Ya a los postres llegó un telegrama para el inspector Ros.

– Vaya, lo que esperaba -dijo abriendo el sobre sonriente. Leyó con atención y dijo:

– Es de Córcoles, el químico. Me envía un informe más extenso por correo que ya llegará, pero me adelanta que el polvillo amarillo era, en efecto, azufre. Como ya sabrán ustedes, si el grado de humedad es alto, reacciona con el hidrógeno del aire produciendo sulfhídrico, lo que provoca el olor a huevos podridos. Los restos de tierra de las botas de don Gerardo han sido productivos, me dice que eran materiales diluviales, en concreto arenas con Pupilla dentata. Del cuaternario.

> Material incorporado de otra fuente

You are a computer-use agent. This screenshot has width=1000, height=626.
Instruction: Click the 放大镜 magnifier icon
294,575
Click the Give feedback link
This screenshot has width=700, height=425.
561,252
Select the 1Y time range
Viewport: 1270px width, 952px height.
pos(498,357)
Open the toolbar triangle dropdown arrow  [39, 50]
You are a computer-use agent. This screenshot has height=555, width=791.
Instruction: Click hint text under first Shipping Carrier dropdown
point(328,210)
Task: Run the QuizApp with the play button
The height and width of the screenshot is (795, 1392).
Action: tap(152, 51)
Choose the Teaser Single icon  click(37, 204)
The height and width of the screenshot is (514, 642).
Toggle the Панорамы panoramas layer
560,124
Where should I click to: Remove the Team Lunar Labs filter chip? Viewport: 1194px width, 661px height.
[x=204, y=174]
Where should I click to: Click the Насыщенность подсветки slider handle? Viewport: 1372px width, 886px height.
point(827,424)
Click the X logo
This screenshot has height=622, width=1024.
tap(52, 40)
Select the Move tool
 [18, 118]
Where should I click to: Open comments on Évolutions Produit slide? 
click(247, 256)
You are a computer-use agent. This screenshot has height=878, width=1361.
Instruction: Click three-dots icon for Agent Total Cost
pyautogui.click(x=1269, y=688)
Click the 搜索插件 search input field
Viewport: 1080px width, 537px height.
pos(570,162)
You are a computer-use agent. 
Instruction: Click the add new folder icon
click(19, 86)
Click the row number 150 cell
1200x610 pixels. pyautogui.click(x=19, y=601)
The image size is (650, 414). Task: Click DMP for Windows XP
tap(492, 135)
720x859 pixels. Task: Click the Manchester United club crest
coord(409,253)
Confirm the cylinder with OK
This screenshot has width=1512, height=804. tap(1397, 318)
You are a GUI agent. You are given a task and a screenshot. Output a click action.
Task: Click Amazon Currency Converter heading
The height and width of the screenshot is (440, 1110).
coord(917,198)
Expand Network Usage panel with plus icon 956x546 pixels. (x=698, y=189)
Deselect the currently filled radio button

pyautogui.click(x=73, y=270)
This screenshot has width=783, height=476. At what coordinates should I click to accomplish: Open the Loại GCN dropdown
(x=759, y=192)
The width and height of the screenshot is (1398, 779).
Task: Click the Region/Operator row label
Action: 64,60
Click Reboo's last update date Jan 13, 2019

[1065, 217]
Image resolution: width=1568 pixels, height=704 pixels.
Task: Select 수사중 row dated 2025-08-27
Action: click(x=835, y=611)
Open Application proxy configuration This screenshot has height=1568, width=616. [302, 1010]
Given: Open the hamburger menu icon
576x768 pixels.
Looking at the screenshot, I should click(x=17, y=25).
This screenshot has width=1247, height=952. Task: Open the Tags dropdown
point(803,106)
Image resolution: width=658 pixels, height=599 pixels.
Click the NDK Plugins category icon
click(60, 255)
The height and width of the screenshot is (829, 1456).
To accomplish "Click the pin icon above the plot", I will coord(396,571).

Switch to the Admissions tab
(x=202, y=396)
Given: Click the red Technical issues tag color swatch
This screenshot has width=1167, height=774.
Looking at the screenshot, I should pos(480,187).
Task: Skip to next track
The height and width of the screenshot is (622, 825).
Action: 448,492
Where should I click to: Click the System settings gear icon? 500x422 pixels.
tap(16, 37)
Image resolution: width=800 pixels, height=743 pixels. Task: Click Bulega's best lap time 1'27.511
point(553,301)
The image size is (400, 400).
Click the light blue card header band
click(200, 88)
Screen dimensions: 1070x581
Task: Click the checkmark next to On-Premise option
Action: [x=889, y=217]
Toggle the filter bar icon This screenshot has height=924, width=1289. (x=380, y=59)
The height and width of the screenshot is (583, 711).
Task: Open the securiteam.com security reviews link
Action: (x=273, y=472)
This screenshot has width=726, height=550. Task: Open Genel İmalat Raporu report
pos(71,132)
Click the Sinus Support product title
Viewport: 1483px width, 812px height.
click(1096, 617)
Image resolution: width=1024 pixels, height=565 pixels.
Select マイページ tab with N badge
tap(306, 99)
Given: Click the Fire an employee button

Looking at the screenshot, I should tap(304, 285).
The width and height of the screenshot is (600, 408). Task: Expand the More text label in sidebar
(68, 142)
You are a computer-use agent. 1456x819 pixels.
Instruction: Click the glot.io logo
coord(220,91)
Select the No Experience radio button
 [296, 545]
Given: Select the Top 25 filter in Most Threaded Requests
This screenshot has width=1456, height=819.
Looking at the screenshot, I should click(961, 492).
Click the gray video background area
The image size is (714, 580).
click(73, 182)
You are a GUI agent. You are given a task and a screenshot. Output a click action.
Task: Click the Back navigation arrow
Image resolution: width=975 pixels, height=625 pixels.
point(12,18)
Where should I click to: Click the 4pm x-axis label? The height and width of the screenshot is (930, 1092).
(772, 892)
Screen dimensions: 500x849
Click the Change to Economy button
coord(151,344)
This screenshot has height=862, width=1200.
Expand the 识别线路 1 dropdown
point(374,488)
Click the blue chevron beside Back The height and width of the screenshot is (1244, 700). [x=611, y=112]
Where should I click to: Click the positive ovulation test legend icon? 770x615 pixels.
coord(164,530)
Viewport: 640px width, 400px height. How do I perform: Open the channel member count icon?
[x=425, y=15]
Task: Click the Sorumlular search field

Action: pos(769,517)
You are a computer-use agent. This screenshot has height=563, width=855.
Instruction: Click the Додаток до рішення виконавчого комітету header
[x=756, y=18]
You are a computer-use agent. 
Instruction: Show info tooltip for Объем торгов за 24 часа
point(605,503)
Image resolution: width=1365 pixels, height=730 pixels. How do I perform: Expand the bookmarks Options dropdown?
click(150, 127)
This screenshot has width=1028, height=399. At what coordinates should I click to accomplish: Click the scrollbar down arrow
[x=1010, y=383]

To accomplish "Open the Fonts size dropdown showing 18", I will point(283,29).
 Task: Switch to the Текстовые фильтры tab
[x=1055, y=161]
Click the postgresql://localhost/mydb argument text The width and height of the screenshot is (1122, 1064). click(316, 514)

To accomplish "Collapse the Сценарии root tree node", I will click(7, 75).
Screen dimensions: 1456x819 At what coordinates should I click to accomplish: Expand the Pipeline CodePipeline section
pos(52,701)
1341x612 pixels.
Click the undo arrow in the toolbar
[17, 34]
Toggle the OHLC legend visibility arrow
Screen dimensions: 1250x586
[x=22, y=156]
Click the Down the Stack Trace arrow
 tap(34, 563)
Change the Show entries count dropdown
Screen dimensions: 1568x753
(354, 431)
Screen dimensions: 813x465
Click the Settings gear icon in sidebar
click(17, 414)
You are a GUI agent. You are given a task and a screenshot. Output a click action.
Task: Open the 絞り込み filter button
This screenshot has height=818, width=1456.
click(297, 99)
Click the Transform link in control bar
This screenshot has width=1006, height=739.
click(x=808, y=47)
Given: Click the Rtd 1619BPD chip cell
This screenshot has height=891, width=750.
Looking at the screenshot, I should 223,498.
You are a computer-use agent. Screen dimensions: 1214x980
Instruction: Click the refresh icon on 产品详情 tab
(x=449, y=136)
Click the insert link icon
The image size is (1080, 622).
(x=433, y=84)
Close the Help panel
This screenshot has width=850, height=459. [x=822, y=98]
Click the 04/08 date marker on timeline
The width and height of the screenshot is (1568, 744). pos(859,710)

Los tres compañeros de Víctor lo miraron como si fuera un bicho raro.

– Sé lo que me digo, sé lo que me digo -repuso-. Sólo necesitaré un buen tratado de geología y algunos mapas de la zona. Algo avanzamos, amigos, algo avanzamos.

Barcelona, 21 de junio de 1881

Querida Mariana:

Te echo de menos. Te mentiría si te dijera que las cosas van bien y eso provoca quizá que os eche más de menos a ti, y sobre todo a nuestra nieta. Dale un beso de mi parte y dile que su abuelito piensa en ella todas, todas las noches.

Víctor, como siempre, se muestra hermético en exceso y yo, por mi parte, procuro frenar sus ansias y sus ganas que, a veces, le llevan demasiado lejos.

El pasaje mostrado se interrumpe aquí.